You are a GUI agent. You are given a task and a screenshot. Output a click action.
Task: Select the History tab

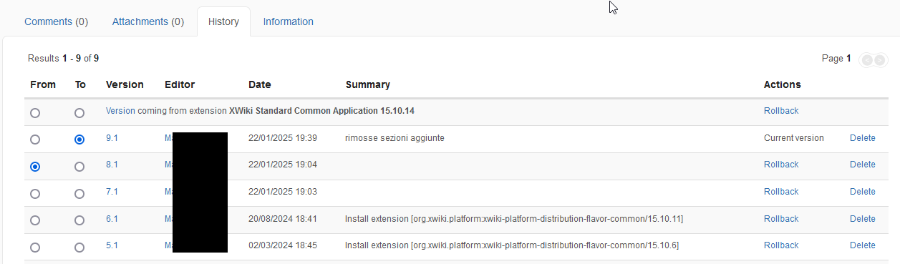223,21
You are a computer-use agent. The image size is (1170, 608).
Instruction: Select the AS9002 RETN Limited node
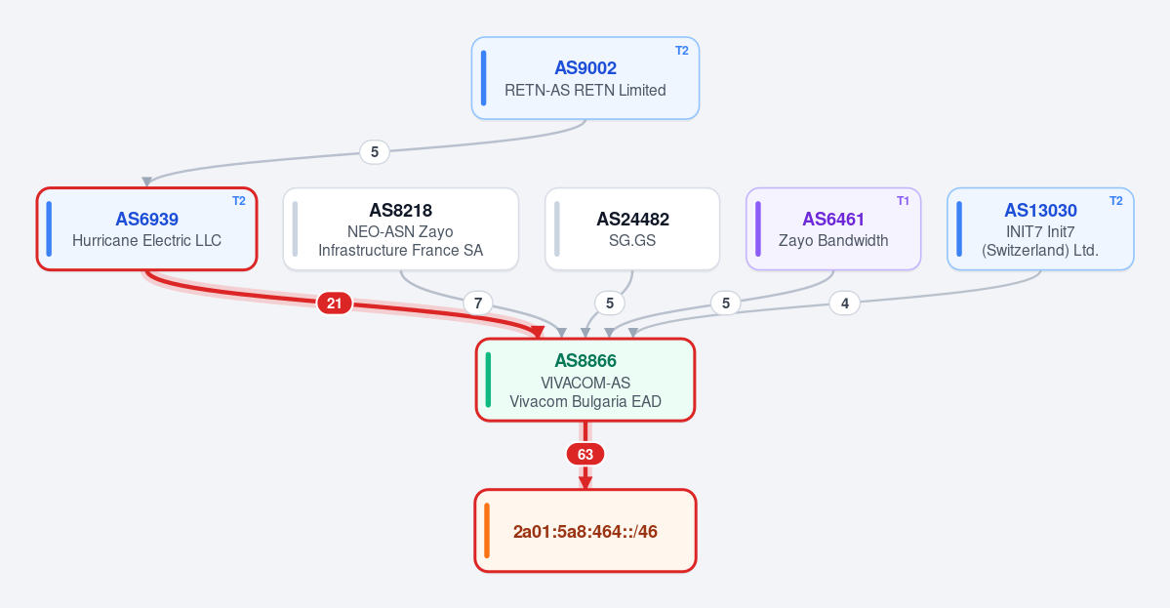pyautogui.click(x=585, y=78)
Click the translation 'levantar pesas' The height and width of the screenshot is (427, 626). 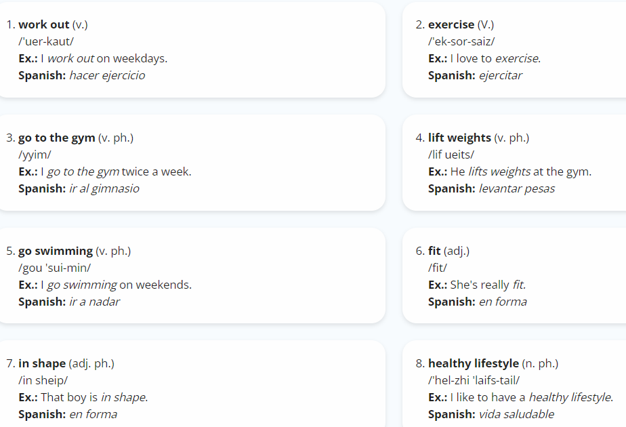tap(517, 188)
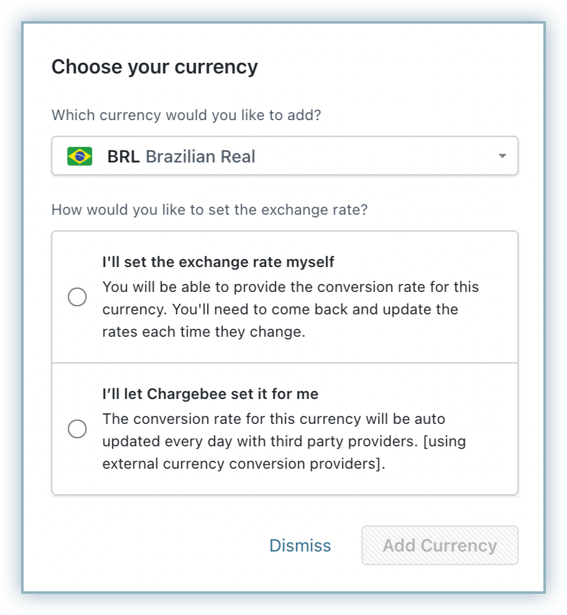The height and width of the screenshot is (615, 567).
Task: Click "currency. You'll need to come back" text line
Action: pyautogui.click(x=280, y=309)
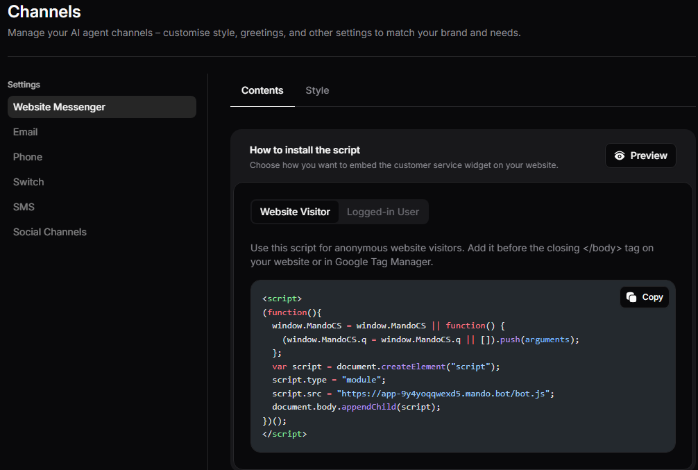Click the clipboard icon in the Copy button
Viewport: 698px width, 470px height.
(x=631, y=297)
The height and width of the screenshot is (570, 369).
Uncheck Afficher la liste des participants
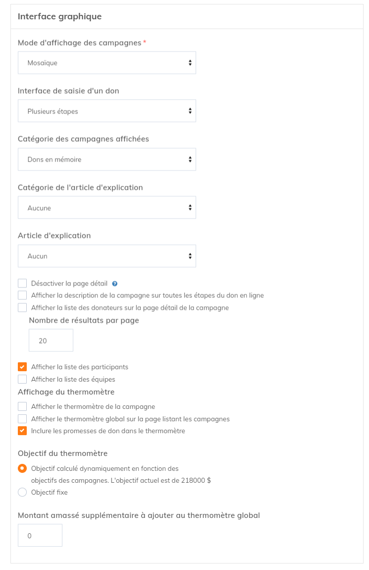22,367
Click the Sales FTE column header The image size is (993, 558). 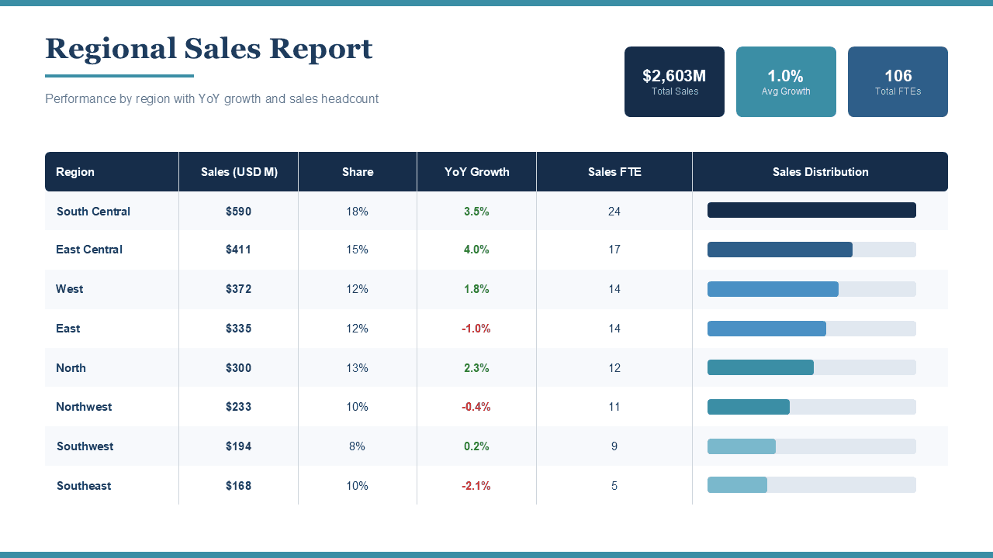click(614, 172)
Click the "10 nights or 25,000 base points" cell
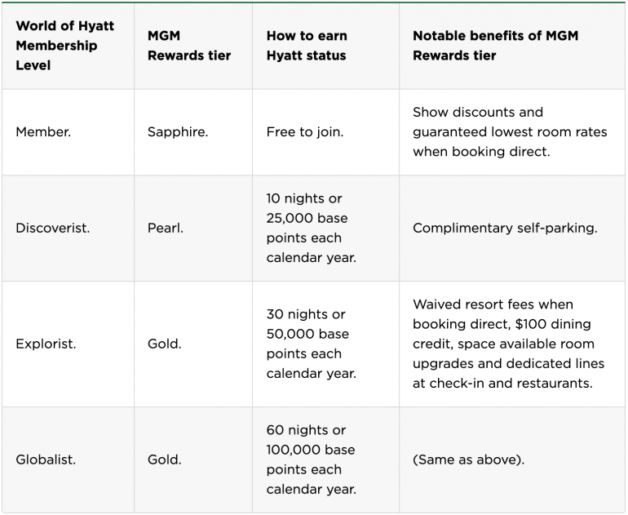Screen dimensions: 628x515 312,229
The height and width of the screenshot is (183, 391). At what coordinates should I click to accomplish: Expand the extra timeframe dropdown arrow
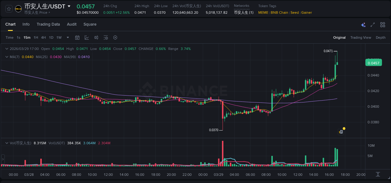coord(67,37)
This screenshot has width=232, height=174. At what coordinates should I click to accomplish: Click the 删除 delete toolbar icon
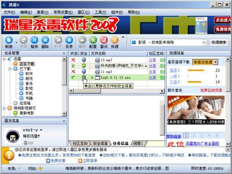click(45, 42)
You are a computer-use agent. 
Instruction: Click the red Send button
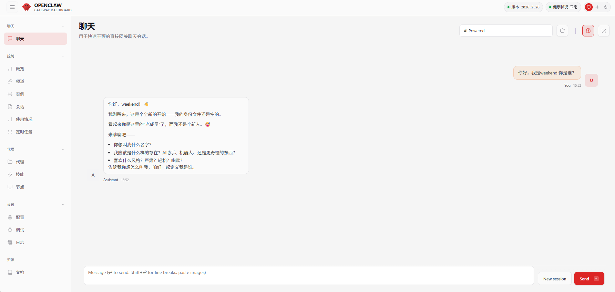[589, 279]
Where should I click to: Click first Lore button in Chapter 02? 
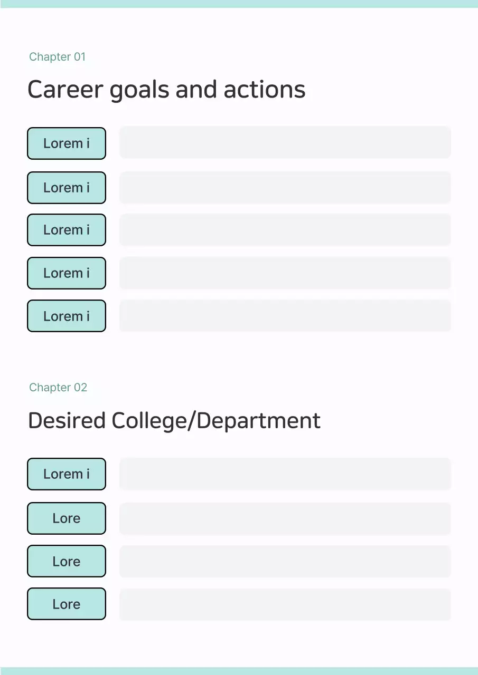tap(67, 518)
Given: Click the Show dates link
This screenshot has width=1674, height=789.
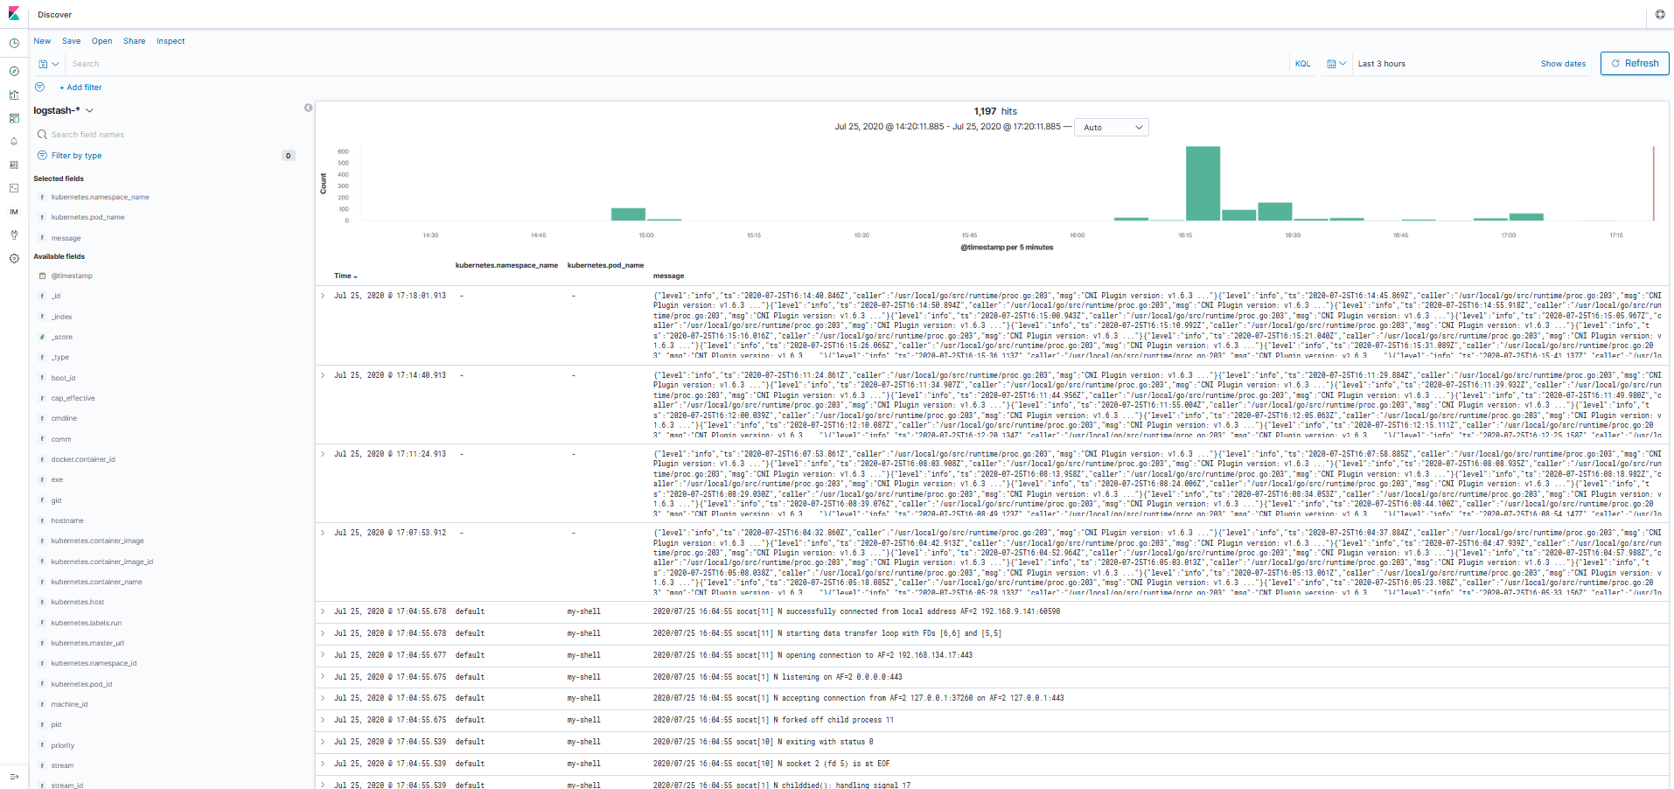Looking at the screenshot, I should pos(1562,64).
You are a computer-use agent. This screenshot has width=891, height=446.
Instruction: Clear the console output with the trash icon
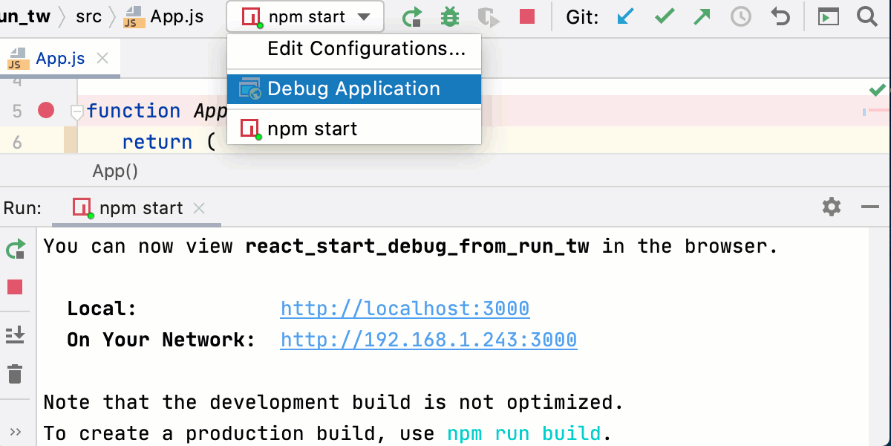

# Activity
Leaving out all pictures, retype exactly the lines that run from the one containing "Instruction: Click the red Send button" through the last line of the material.

# Your solution
Instruction: Click the red Send button
[589, 279]
Where should I click to: Click first Lore button in Chapter 02? 
tap(67, 518)
Given: Click the Show dates link
This screenshot has width=1674, height=789.
Looking at the screenshot, I should pos(1562,64).
You are a computer-use agent. This screenshot has width=891, height=446.
Instruction: Clear the console output with the trash icon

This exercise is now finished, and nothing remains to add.